Records for the exercise

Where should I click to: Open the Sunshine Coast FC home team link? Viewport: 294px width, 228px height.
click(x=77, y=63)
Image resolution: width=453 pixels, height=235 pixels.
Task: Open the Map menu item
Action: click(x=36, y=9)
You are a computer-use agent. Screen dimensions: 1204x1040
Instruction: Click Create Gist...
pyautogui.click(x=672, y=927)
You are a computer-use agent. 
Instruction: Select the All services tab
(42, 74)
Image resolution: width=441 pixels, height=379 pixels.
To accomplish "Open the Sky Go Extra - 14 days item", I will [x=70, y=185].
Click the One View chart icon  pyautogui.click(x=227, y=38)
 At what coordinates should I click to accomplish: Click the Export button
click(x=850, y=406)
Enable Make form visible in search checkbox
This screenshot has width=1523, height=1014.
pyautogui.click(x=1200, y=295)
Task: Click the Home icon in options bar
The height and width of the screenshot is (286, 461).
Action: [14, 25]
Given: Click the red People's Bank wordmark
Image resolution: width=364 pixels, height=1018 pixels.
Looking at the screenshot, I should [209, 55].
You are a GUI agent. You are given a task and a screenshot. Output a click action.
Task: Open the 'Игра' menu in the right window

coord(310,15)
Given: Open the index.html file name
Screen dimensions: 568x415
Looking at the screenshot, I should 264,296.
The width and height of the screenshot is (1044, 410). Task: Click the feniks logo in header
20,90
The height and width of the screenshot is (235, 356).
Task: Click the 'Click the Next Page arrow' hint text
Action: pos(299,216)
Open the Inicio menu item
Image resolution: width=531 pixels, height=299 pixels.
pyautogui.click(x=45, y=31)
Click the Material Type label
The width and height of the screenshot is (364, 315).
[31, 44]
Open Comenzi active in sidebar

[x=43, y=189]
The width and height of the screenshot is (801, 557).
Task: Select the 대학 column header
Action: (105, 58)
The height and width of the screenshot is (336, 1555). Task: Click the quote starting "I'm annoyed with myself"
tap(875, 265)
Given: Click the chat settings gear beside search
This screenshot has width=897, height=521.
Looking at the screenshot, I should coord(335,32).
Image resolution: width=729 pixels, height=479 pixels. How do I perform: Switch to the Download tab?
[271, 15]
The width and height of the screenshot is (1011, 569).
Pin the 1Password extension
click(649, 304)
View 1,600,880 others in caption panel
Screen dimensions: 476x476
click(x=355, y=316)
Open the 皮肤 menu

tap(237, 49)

About this task
Return each full line of the entries that contains the word "search".

Finished task
Enable Make form visible in search checkbox
Given: Click the chat settings gear beside search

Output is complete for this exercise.